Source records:

——————————

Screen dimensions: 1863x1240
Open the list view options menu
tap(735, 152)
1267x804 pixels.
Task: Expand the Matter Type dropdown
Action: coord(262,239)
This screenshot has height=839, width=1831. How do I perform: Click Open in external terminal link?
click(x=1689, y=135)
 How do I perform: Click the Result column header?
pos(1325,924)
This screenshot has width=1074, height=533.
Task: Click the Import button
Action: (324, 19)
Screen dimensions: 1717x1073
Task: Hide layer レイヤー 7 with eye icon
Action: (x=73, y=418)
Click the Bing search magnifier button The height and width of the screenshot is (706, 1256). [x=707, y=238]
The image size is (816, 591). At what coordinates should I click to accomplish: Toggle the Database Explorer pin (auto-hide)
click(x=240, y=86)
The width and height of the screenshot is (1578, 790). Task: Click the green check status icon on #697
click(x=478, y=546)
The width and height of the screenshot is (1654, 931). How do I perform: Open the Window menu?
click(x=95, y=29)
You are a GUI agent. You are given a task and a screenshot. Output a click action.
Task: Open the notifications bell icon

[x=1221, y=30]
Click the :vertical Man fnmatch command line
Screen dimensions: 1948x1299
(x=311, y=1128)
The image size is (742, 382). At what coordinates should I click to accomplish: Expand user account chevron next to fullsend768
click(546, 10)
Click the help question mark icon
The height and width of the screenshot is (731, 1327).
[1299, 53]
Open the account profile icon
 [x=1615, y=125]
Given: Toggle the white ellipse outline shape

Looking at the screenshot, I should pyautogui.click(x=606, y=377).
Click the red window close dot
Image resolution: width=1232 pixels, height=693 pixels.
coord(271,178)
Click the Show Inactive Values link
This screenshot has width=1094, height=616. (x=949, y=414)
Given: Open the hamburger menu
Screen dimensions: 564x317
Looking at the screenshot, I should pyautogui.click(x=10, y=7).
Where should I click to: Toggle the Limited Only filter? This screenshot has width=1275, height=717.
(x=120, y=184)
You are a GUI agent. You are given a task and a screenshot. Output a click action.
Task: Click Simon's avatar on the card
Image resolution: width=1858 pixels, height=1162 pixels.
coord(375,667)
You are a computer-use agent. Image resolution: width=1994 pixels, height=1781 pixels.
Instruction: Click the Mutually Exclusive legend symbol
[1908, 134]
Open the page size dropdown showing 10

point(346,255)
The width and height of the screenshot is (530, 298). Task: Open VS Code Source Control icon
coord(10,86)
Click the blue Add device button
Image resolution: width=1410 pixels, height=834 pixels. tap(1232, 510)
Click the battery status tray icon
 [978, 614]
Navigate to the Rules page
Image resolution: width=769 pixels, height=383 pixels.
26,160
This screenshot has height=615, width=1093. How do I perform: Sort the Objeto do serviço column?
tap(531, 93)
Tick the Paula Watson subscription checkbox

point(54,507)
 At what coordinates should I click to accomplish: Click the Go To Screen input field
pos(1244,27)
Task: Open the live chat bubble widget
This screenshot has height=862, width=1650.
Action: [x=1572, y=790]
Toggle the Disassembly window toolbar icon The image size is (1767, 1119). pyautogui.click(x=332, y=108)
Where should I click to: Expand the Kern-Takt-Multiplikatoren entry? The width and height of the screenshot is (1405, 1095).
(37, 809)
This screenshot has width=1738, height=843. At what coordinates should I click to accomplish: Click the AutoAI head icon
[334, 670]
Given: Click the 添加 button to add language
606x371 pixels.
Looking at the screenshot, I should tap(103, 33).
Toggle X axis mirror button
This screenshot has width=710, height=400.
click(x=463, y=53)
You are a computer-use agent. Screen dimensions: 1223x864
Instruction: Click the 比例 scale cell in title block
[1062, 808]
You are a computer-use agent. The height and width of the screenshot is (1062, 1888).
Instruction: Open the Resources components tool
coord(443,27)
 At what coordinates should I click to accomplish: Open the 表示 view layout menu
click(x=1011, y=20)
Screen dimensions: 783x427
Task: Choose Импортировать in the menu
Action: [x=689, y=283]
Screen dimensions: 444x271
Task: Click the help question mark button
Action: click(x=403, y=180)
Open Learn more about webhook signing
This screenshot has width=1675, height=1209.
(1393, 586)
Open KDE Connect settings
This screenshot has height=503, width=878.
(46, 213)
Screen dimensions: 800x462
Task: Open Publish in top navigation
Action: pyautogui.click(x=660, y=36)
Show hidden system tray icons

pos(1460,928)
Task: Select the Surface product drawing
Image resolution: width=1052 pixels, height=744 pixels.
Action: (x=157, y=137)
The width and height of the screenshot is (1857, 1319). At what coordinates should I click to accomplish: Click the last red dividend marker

——————————

- _TASK INSTRUCTIONS_: Copy all the records exactly so that no character differs from the source.

- _EXERCISE OUTPUT_:
Screen dimensions: 1863x1240
Open the list view options menu
tap(735, 152)
1267x804 pixels.
Task: Expand the Matter Type dropdown
Action: coord(262,239)
This screenshot has height=839, width=1831. How do I perform: Click Open in external terminal link?
click(x=1689, y=135)
 How do I perform: Click the Result column header?
pos(1325,924)
This screenshot has width=1074, height=533.
Task: Click the Import button
Action: (324, 19)
Screen dimensions: 1717x1073
Task: Hide layer レイヤー 7 with eye icon
Action: (x=73, y=418)
Click the Bing search magnifier button The height and width of the screenshot is (706, 1256). [x=707, y=238]
The image size is (816, 591). At what coordinates should I click to accomplish: Toggle the Database Explorer pin (auto-hide)
click(x=240, y=86)
The width and height of the screenshot is (1578, 790). Task: Click the green check status icon on #697
click(x=478, y=546)
The width and height of the screenshot is (1654, 931). How do I perform: Open the Window menu?
click(x=95, y=29)
You are a GUI agent. You are given a task and a screenshot. Output a click action.
Task: Open the notifications bell icon

[x=1221, y=30]
Click the :vertical Man fnmatch command line
Screen dimensions: 1948x1299
(x=311, y=1128)
The image size is (742, 382). At what coordinates should I click to accomplish: Expand user account chevron next to fullsend768
click(546, 10)
Click the help question mark icon
The height and width of the screenshot is (731, 1327).
[1299, 53]
Open the account profile icon
 [x=1615, y=125]
Given: Toggle the white ellipse outline shape

Looking at the screenshot, I should pyautogui.click(x=606, y=377).
Click the red window close dot
Image resolution: width=1232 pixels, height=693 pixels.
coord(271,178)
Click the Show Inactive Values link
This screenshot has width=1094, height=616. (x=949, y=414)
Given: Open the hamburger menu
Screen dimensions: 564x317
Looking at the screenshot, I should pyautogui.click(x=10, y=7).
Where should I click to: Toggle the Limited Only filter? This screenshot has width=1275, height=717.
(x=120, y=184)
You are a GUI agent. You are given a task and a screenshot. Output a click action.
Task: Click Simon's avatar on the card
Image resolution: width=1858 pixels, height=1162 pixels.
coord(375,667)
You are a computer-use agent. Image resolution: width=1994 pixels, height=1781 pixels.
Instruction: Click the Mutually Exclusive legend symbol
[1908, 134]
Open the page size dropdown showing 10

point(346,255)
The width and height of the screenshot is (530, 298). Task: Open VS Code Source Control icon
coord(10,86)
Click the blue Add device button
Image resolution: width=1410 pixels, height=834 pixels. tap(1232, 510)
Click the battery status tray icon
 [978, 614]
Navigate to the Rules page
Image resolution: width=769 pixels, height=383 pixels.
26,160
This screenshot has height=615, width=1093. How do I perform: Sort the Objeto do serviço column?
tap(531, 93)
Tick the Paula Watson subscription checkbox

point(54,507)
 At what coordinates should I click to accomplish: Click the Go To Screen input field
pos(1244,27)
Task: Open the live chat bubble widget
This screenshot has height=862, width=1650.
Action: [x=1572, y=790]
Toggle the Disassembly window toolbar icon The image size is (1767, 1119). pyautogui.click(x=332, y=108)
Where should I click to: Expand the Kern-Takt-Multiplikatoren entry? The width and height of the screenshot is (1405, 1095).
(37, 809)
This screenshot has width=1738, height=843. At what coordinates should I click to accomplish: Click the AutoAI head icon
[334, 670]
Given: Click the 添加 button to add language
606x371 pixels.
Looking at the screenshot, I should tap(103, 33).
Toggle X axis mirror button
This screenshot has width=710, height=400.
click(x=463, y=53)
You are a computer-use agent. Screen dimensions: 1223x864
Instruction: Click the 比例 scale cell in title block
[1062, 808]
You are a computer-use agent. The height and width of the screenshot is (1062, 1888).
Instruction: Open the Resources components tool
coord(443,27)
 At what coordinates should I click to accomplish: Open the 表示 view layout menu
click(x=1011, y=20)
Screen dimensions: 783x427
Task: Choose Импортировать in the menu
Action: [x=689, y=283]
Screen dimensions: 444x271
Task: Click the help question mark button
Action: click(x=403, y=180)
Open Learn more about webhook signing
This screenshot has width=1675, height=1209.
(1393, 586)
Open KDE Connect settings
This screenshot has height=503, width=878.
(46, 213)
Screen dimensions: 800x462
Task: Open Publish in top navigation
Action: pyautogui.click(x=660, y=36)
Show hidden system tray icons

pos(1460,928)
Task: Select the Surface product drawing
Image resolution: width=1052 pixels, height=744 pixels.
Action: (x=157, y=137)
The width and height of the screenshot is (1857, 1319). At what coordinates should I click to accomplish: Click the last red dividend marker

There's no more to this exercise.